> [Description of the task]
Give back only the lines in the records below from the one with "The width and height of the screenshot is (1200, 1600)." to the one with "Task: Open the settings gears icon", both inclusive, word for word.

> [Material shown]
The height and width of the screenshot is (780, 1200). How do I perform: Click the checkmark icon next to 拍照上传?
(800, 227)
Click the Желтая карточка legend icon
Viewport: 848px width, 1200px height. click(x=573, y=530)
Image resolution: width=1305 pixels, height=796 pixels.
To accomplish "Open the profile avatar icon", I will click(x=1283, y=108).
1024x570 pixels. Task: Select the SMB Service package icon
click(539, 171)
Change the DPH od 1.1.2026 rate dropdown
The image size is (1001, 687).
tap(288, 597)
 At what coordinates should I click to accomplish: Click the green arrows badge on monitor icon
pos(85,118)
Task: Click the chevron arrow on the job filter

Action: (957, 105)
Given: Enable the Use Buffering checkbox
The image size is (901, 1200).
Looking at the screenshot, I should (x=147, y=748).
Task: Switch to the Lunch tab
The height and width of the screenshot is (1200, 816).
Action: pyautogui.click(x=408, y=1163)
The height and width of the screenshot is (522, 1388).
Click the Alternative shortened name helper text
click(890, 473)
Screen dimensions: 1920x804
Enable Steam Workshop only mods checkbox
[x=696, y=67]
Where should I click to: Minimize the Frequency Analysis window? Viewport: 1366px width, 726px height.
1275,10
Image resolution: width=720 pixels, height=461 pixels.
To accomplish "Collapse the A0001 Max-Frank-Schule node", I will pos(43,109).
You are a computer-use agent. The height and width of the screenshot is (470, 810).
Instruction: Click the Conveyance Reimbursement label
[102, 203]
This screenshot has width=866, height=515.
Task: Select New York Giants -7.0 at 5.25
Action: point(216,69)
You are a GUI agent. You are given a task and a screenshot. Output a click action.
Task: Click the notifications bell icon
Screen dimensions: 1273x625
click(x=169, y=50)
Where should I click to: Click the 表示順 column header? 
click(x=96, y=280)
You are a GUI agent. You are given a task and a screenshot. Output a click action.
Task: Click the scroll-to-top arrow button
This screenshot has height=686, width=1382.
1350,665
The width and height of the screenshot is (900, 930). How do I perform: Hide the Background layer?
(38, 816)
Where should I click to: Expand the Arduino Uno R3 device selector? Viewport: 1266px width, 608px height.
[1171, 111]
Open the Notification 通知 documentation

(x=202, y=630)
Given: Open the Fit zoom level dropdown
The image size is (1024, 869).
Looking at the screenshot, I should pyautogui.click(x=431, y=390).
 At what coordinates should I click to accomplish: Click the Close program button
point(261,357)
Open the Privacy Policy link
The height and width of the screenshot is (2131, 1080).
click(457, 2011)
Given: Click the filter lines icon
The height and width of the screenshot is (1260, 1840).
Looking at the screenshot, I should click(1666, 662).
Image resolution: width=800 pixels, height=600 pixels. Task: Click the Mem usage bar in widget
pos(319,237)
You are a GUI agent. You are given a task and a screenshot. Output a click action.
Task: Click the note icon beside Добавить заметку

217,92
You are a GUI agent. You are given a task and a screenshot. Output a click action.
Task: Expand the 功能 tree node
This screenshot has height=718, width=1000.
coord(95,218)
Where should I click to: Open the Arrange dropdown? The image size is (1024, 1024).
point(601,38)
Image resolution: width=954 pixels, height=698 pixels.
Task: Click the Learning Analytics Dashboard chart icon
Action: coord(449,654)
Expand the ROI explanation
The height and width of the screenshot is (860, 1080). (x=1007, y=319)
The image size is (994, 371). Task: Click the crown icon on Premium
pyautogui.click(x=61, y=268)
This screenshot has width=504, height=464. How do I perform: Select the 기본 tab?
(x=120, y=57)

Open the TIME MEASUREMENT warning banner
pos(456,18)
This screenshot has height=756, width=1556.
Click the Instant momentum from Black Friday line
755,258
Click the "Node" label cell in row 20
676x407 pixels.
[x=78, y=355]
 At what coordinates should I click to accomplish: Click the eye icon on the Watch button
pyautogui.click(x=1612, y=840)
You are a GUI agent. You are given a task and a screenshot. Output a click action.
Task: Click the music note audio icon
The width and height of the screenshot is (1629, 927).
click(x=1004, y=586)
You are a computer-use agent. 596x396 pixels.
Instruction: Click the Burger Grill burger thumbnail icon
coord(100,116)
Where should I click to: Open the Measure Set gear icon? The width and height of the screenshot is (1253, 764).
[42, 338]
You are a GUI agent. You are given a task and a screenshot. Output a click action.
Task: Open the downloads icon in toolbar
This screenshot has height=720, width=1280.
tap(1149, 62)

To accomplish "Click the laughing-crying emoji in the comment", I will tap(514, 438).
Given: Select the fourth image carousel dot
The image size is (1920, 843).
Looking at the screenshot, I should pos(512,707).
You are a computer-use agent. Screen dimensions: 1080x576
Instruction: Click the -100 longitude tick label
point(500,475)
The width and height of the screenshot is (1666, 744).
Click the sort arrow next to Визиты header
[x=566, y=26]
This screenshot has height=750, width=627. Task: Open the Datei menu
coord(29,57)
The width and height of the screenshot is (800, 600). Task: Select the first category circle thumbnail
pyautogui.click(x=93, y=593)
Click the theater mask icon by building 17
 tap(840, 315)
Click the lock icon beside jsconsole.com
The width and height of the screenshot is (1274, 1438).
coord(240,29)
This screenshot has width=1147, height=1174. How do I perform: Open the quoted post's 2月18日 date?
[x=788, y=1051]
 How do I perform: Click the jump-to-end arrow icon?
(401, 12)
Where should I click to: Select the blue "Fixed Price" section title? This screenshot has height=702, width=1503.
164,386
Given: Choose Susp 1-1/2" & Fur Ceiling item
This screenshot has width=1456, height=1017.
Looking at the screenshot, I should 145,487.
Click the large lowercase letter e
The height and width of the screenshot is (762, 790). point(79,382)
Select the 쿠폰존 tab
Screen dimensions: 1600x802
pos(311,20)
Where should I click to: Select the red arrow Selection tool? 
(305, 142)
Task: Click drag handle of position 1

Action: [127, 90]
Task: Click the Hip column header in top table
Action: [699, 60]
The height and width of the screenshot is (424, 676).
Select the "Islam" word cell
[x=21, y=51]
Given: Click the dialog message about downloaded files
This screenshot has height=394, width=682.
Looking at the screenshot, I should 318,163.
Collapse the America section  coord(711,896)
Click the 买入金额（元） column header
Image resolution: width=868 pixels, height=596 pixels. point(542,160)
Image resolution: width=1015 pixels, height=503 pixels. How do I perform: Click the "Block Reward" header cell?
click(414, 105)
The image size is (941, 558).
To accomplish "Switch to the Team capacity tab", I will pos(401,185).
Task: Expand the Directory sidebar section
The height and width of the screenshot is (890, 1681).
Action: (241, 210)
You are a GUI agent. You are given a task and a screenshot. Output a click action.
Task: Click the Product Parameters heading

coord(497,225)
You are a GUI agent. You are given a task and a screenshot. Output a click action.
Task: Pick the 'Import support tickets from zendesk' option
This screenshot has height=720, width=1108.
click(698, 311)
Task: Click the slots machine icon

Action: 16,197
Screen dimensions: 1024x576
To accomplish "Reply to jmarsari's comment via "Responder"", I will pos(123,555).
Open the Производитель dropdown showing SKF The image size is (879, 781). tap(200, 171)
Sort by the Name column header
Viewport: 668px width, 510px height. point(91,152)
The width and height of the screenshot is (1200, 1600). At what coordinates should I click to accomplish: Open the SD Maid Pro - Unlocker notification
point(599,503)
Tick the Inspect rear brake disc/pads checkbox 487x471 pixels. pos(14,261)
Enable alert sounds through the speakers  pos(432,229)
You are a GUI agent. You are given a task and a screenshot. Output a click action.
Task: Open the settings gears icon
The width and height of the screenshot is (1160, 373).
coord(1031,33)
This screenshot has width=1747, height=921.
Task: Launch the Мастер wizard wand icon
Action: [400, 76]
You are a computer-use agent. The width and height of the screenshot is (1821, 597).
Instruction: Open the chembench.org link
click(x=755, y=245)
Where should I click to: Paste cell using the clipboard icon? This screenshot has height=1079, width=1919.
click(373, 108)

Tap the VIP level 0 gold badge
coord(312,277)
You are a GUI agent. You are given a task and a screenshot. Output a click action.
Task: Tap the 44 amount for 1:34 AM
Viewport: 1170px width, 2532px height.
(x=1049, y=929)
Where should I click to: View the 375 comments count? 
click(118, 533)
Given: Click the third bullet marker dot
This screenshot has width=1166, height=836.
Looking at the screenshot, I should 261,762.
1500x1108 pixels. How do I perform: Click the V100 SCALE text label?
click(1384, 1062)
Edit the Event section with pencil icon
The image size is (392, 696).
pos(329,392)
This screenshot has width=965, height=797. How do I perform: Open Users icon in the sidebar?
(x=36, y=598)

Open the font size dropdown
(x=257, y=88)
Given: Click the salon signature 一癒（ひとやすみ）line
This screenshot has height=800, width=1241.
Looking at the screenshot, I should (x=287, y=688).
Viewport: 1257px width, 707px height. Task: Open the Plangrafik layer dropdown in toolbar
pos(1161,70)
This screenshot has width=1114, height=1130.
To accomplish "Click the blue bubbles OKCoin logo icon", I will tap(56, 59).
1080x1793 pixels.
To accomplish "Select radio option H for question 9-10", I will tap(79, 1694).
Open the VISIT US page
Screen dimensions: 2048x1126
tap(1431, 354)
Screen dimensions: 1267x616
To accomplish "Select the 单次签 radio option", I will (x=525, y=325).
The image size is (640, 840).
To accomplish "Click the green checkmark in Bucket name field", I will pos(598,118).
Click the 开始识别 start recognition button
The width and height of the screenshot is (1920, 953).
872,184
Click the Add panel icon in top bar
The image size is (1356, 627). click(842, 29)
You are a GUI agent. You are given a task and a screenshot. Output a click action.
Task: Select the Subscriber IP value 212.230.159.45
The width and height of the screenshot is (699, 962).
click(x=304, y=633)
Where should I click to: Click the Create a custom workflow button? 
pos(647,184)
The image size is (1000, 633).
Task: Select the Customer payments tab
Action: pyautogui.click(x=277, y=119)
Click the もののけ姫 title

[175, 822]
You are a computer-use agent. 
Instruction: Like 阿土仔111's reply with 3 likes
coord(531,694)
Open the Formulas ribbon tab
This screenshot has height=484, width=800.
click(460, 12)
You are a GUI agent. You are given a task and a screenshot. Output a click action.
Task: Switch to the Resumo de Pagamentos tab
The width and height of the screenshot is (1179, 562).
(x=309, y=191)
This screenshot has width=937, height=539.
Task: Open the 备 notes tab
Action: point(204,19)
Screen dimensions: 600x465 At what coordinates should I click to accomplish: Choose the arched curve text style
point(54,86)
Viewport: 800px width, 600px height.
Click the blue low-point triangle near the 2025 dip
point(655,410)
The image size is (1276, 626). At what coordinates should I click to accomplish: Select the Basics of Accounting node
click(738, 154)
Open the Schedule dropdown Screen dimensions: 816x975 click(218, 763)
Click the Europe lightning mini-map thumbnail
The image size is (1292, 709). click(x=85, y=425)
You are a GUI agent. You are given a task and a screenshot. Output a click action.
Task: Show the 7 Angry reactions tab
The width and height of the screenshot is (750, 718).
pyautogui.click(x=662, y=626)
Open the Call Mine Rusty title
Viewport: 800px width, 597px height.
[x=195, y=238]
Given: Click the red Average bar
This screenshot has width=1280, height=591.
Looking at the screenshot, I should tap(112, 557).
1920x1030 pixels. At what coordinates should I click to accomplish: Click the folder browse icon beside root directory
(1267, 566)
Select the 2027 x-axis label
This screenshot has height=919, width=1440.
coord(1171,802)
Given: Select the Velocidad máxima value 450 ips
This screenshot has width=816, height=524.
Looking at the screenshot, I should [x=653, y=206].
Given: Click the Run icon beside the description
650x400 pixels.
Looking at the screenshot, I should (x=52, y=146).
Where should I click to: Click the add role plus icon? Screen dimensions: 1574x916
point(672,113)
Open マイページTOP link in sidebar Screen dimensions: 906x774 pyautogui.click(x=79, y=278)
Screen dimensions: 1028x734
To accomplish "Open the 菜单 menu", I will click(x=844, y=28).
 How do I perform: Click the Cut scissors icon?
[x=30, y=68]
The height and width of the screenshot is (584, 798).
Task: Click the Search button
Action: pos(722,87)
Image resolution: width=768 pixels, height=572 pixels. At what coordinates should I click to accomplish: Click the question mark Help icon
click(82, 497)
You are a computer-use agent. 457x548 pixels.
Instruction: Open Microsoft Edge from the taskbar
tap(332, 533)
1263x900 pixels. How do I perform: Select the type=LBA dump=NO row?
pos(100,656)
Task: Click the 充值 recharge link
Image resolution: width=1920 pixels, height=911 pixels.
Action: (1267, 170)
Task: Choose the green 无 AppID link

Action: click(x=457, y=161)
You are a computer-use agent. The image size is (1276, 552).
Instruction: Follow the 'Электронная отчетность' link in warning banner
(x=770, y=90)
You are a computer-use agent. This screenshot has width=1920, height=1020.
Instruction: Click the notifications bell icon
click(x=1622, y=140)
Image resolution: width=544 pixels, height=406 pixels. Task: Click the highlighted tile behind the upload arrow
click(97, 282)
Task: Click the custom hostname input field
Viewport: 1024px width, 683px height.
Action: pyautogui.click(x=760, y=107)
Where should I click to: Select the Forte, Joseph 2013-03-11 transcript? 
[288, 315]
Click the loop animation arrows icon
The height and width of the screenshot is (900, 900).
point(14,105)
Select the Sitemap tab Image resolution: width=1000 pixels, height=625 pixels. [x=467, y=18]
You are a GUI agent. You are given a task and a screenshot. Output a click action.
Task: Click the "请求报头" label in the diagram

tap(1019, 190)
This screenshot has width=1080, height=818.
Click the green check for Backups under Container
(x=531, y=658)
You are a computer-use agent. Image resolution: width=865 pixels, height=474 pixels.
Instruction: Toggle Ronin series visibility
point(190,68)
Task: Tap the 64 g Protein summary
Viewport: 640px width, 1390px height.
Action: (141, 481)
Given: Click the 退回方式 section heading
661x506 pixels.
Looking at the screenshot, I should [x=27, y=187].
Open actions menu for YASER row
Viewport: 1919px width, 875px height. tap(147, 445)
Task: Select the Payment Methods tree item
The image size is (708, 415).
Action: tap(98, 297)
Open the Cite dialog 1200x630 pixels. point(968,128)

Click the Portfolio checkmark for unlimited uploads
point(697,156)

> [Written response]
The width and height of the screenshot is (1200, 1600). At what coordinates should I click to accomplish: Open the SD Maid Pro - Unlocker notification
point(599,503)
Tick the Inspect rear brake disc/pads checkbox 487x471 pixels. pos(14,261)
Enable alert sounds through the speakers  pos(432,229)
You are a GUI agent. You are given a task and a screenshot. Output a click action.
Task: Open the settings gears icon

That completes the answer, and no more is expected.